8.  (SBU) As expected, smaller manufacturers, who have not 
improved production processes and do not have ties with 
suppliers, have started to face serious problems.  In 
addition to a shortfall in orders smaller manufacturers 
also face problems with regard to financing.  Banks, on the 
look out for MFA expiry, have devised their own ways to 
minimize risk and losses from the fallout.  At an Amcham 
convened meeting with the Ambassador in 2004, apparel 
exporters complained that banks had already stopped lending 
to some small- and medium-sized operators.  This trend is 
continuing.  For example, Citibank NA has carried out a 
special portfolio review of its textile sector that 
comprises several mid-size companies and has classified 
companies as winners, survivors, and losers.  The bank, 
which offers short-term facilities tied to the trade cycle, 
expects to exit from firms falling under the last category 
as soon as possible.   According to SLCGE's Seneviratne 
some SME factories have already closed operations.  However, 
no reliable statistics are available on the closures. 
 
9.  (U) Some of the large Sri Lankan firms have also taken 
other measures to succeed in the quota free era.  They have 
moved operations overseas to be close to suppliers and to 
markets.  For example, MAS Holdings now has facilities in 
ten countries including China and India.  Brandix has 
opened a factory in Madagascar as well as marketing offices 
in the US and UK and a sourcing office in Bangalore. 
Brandix is also looking at opening an apparel factory in 
India.  Some of them have also forged stronger links with 
domestic input suppliers.  For instance, Brandix has small, 
up-start operations in textiles, thread, buttons and 
hangers.  MAS has invested in an elastic plant and a large 
nylon lace plant (a joint venture with a French Company). 
 
Government Efforts 
------------------ 
10. (U) The GSL's primary effort to deal with the MFA 
expiration has been to seek preferential market access for 
Sri Lankan garments in the US and EU.  Nonetheless, it has 
also worked with the industry to develop a productivity 
enhancement program, aimed specifically at small- and 
medium-size garment manufacturers.  It is also looking at 
possible Millennium Challenge Account funding to help boost 
the small and medium enterprise sector, with an eye toward 
enhancing the prospects of success for those garment 
manufacturers who can compete, and helping those that 
cannot in the transition to other business opportunities. 
 
Comment 
------- 
11. (SBU) JAAF's confidence and increased export 
predictions rest with the larger manufacturers and their 
efforts to improve productivity and greater supply chain 
consolidation.  Nonetheless, while the largest 
manufacturers will have to boost employment somewhat to 
achieve these targets, it is doubtful they would absorb all 
the potential job losses, without some increased access to 
either US and EU markets, or new markets in Asia.  From an 
economic perspective the impact of the MFA expiration will 
have to be closely monitored in Sri Lanka to assess and 
mitigate effects from unemployment to foreign exchange 
earnings.

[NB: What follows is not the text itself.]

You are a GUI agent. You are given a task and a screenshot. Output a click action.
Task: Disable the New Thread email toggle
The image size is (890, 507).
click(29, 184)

On the whole, no one is predicting the apparel 
sector's imminent demise, but the challenges posed by the 
quota-free era underscore the importance of economic 
reforms, incentives for diversification of export 
industries and the need for increased foreign investment, 
to help in both diversification and the introduction of 
greater productivity processes.  End Comment.